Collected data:
* * * *

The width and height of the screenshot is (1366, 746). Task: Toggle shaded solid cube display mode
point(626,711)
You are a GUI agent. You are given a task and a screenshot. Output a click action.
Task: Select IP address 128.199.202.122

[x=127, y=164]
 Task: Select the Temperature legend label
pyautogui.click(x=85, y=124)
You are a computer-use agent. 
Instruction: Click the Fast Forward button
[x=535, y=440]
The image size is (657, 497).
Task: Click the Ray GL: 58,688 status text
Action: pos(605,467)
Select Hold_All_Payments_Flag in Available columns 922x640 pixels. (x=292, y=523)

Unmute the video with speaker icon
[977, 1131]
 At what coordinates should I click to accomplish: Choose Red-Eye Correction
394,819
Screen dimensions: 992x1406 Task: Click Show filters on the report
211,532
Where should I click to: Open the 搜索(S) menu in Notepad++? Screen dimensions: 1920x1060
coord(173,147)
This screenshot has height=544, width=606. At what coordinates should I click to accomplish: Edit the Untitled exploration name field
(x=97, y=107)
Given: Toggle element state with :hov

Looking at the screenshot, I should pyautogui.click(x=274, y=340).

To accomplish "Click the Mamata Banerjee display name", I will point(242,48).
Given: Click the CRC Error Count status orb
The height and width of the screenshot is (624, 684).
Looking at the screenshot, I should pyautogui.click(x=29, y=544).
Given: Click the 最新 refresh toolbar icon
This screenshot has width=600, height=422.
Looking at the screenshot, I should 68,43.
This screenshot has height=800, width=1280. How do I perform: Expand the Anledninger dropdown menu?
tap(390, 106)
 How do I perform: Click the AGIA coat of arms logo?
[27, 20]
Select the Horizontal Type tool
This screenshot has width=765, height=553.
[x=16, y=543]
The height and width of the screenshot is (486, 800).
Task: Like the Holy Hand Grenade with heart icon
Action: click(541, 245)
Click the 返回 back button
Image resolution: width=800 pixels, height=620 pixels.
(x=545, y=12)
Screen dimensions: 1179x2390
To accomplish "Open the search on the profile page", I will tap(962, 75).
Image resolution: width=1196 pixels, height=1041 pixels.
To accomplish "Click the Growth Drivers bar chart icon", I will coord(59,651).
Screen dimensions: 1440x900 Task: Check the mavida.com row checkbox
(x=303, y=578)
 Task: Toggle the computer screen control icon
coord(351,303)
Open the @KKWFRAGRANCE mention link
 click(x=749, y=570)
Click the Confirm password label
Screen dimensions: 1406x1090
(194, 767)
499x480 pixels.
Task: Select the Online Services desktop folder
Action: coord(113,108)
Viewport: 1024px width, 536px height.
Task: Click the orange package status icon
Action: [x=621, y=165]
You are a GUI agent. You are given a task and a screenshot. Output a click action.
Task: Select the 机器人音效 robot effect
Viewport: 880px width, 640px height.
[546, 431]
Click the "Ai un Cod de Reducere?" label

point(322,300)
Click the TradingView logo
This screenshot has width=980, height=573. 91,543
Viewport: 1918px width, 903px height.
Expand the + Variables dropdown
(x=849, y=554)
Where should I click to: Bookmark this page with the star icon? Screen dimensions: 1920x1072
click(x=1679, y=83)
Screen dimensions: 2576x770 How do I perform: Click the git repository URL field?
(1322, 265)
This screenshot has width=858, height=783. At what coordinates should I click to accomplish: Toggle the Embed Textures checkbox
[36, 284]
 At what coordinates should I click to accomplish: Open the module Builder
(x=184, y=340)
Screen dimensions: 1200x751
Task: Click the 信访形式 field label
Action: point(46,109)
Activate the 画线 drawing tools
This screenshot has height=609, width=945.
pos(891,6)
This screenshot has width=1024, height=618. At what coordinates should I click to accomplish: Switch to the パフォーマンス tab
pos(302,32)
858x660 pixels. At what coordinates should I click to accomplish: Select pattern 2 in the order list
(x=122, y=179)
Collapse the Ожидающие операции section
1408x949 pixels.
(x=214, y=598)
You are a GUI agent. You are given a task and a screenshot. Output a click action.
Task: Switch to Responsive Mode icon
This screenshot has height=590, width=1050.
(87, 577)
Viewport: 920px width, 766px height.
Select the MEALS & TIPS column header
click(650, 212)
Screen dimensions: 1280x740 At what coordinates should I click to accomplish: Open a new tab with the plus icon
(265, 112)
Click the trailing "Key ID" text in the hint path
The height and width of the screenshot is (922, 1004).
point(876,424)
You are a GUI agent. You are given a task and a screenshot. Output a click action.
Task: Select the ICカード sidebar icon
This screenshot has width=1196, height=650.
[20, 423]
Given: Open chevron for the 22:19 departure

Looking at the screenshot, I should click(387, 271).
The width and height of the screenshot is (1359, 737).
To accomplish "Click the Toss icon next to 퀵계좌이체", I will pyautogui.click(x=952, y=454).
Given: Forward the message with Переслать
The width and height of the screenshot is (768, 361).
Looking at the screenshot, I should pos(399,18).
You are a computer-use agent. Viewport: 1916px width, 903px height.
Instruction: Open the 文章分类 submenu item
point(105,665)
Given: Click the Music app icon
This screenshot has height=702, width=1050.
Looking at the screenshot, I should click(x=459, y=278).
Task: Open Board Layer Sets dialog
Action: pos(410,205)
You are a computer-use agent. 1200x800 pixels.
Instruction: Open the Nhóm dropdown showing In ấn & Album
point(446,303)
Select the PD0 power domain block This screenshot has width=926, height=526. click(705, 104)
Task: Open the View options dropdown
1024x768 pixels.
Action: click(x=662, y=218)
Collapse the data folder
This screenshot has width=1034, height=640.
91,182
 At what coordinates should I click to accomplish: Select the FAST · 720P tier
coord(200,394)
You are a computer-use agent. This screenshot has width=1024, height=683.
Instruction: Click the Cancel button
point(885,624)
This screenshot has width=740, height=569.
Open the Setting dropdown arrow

* * * *

» REQUIREMENT: Of the entries listed above, reproduce only the lines starting at the line containing "Task: Select the ICカード sidebar icon" and ending at the line containing "Task: Open the View options dropdown". Include both, exactly as they stand.

» ANSWER:
Task: Select the ICカード sidebar icon
This screenshot has width=1196, height=650.
[20, 423]
Given: Open chevron for the 22:19 departure

Looking at the screenshot, I should click(387, 271).
The width and height of the screenshot is (1359, 737).
To accomplish "Click the Toss icon next to 퀵계좌이체", I will pyautogui.click(x=952, y=454).
Given: Forward the message with Переслать
The width and height of the screenshot is (768, 361).
Looking at the screenshot, I should pos(399,18).
You are a computer-use agent. Viewport: 1916px width, 903px height.
Instruction: Open the 文章分类 submenu item
point(105,665)
Given: Click the Music app icon
This screenshot has height=702, width=1050.
Looking at the screenshot, I should click(x=459, y=278).
Task: Open Board Layer Sets dialog
Action: pos(410,205)
You are a computer-use agent. 1200x800 pixels.
Instruction: Open the Nhóm dropdown showing In ấn & Album
point(446,303)
Select the PD0 power domain block This screenshot has width=926, height=526. click(705, 104)
Task: Open the View options dropdown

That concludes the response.